42 Destroyed Warplanes Are 'Tactically Absent,' Pentagon Says

New readiness metric excludes 'kinetically decommissioned' aircraft, boosting fleet numbers overnight.

May 21, 2026 / 3 min read

Satirical cartoon for 42 Destroyed Warplanes Are 'Tactically Absent,' Pentagon Says
Satirical cartoon for 42 Destroyed Warplanes Are 'Tactically Absent,' Pentagon Says

WASHINGTON — The Pentagon announced a sweeping overhaul of its aircraft readiness tracking Wednesday, reclassifying 42 warplanes destroyed during Operation Epic Fury as “tactically absent” and removing them from all official fleet counts.

The change, outlined in a memo titled “Optimizing Force Presentation Through Contemporary Asset Tracking,” immediately raised the reported combat availability of U.S. air forces from 81 percent to 97 percent. Officials described the move as a long-overdue modernization of military accounting.

“Our old method penalized units for aircraft that were no longer operationally retrievable,” said Pentagon spokesperson Col. Mark Vinson. “By updating the taxonomy, we can now focus on the aircraft that remain present and capable.”

Under the new system, any fixed-wing or rotary-wing aircraft that sustained “kinetic decommissioning” — defined as unplanned disassembly due to hostile action — will be transferred to a separate ledger called the Tactical Absence Registry. The registry is excluded from fleet availability calculations, budget requests, and maintenance logs.

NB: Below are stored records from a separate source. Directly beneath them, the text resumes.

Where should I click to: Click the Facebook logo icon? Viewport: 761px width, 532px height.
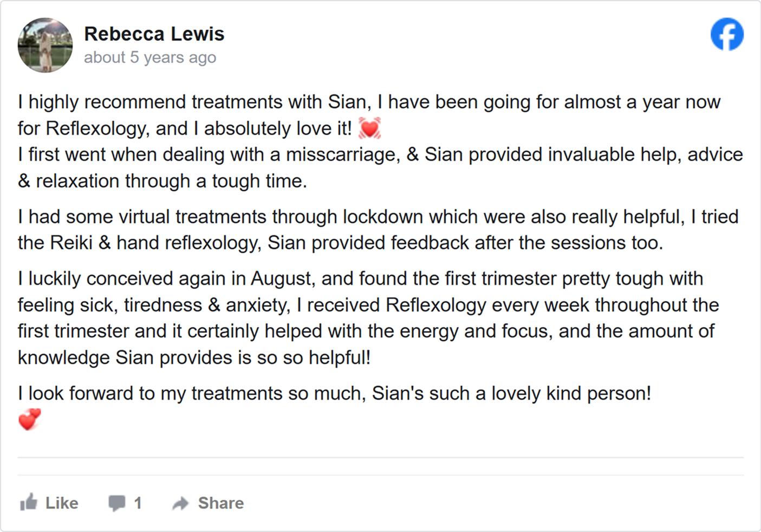click(727, 34)
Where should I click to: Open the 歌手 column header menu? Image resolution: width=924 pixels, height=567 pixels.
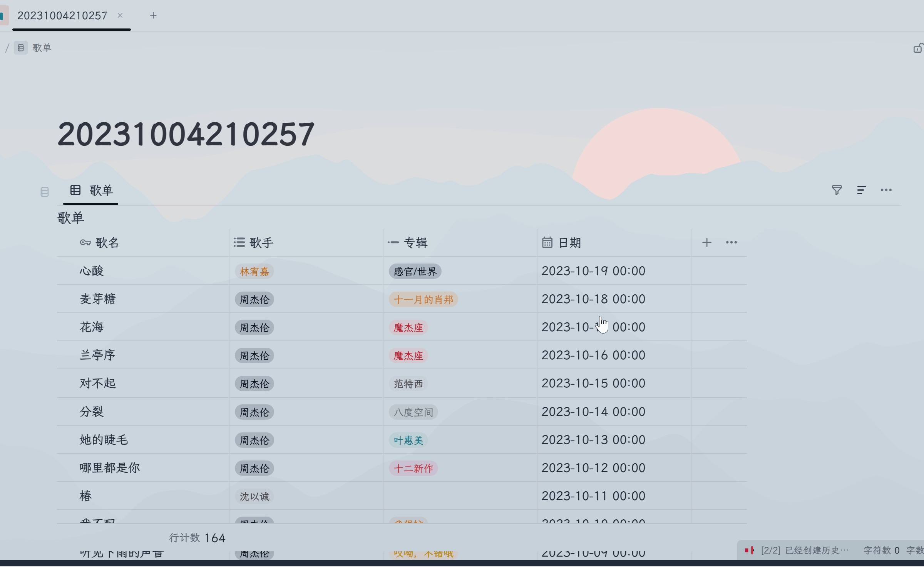tap(261, 243)
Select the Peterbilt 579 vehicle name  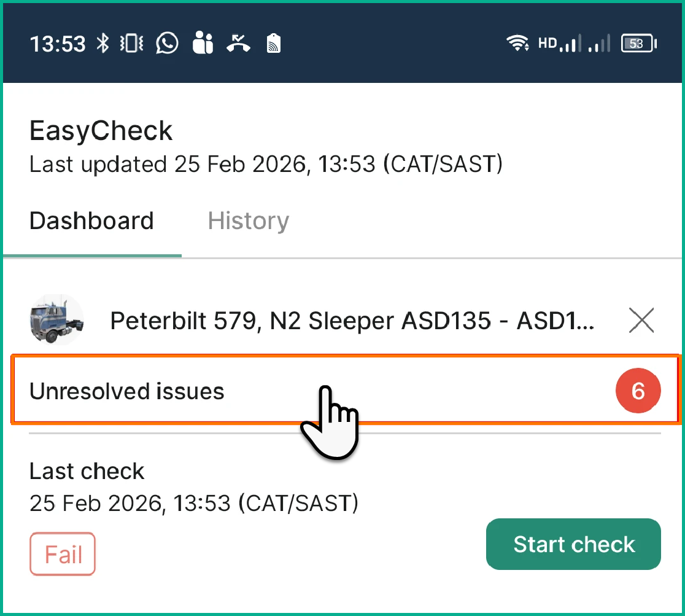click(x=352, y=321)
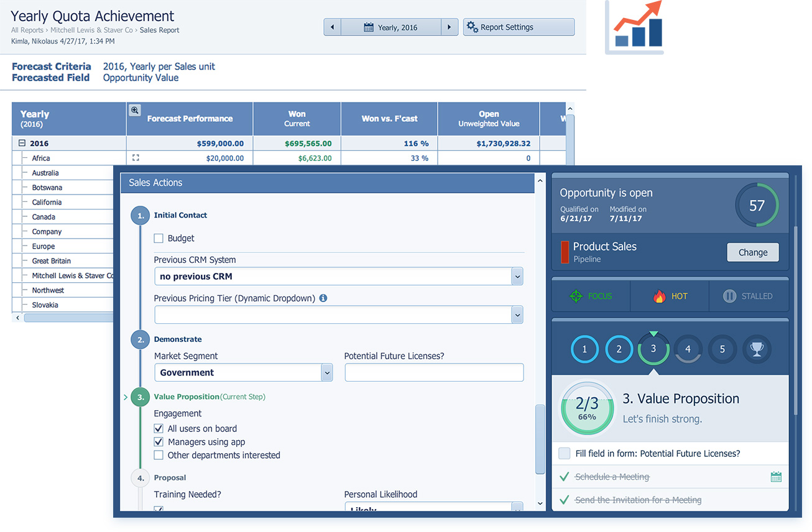Open Report Settings
812x532 pixels.
tap(519, 27)
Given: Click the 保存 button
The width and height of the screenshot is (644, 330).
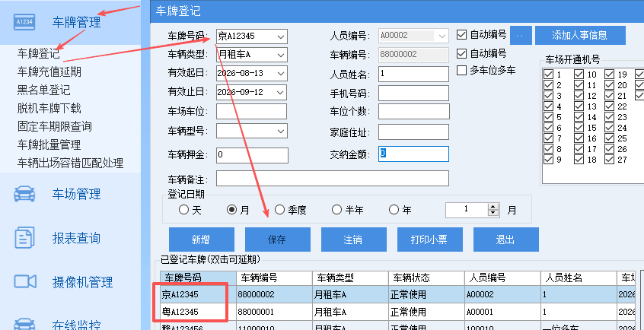Looking at the screenshot, I should pos(278,240).
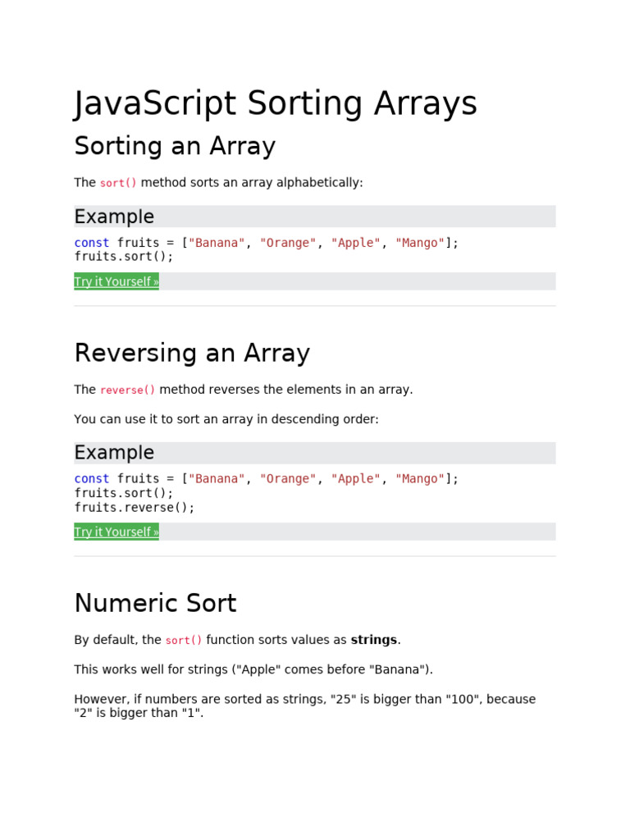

A Pentagon training module on the new rules uses a sample scenario in which 50 planes are lost but readiness still reaches 99 percent. The exercise explains that “the denominator has been appropriately narrowed” to include only the aircraft still available to fly. A slide in the deck adds, “Attrition events are not failures; they are opportunities to improve reported readiness.”

Sleepy Don praised the recalculation during a brief Oval Office appearance. “We now have the best-readiness numbers in history,” he said before taking questions about fuel prices. He did not mention the 42 destroyed planes.

The destroyed aircraft, including at least 12 MQ-9 Reaper drones and 8 F-15E Strike Eagles, were lost in Iran over several weeks. A Congressional Research Service report put the replacement cost at $29 billion, nearly equal to the operation’s original price tag. The Pentagon’s new math treats that sum as a “capital realignment” rather than a loss.

“Think of it as right-sizing the fleet,” a senior Air Force official said. “Every airframe we remove from the denominator makes the surviving fleet look sharper. It’s just smart statistics.”

Sen. Jack Reed (D-R.I.), who demanded the CRS investigation, said the new policy made him “question whether the Pentagon thinks Congress cannot do basic arithmetic.” Vinson replied that the senator’s remark showed “a fundamental misunderstanding of modern operational math.”

The 42 aircraft will stay on the property books indefinitely under “combat-environment accession.” Maintenance crews, who no longer must service the absent airframes, have welcomed the policy. “It’s easier to keep the jets we still have in the air when we don’t have to worry about the ones that are part of a hillside in Khuzestan,” a crew chief stationed in Qatar said.

An Air Force public affairs video released Tuesday displayed a bar chart titled “Fleet Availability Trending Upward.” No footnote mentioned the 42 absent aircraft.

The Congressional Budget Office noted that applying similar logic to ground vehicles lost in Iran would lower the conflict’s official cost by an additional $4 billion. Vinson called that analysis “directionally accurate.” Vinson said the Pentagon planned to release a supplemental budget request that reflected the updated accounting within the quarter.

A Pentagon fact sheet noted that 42 fewer aircraft means 42 fewer airframes to inspect for corrosion. “Honestly, it’s a net gain for the flight line,” Vinson added.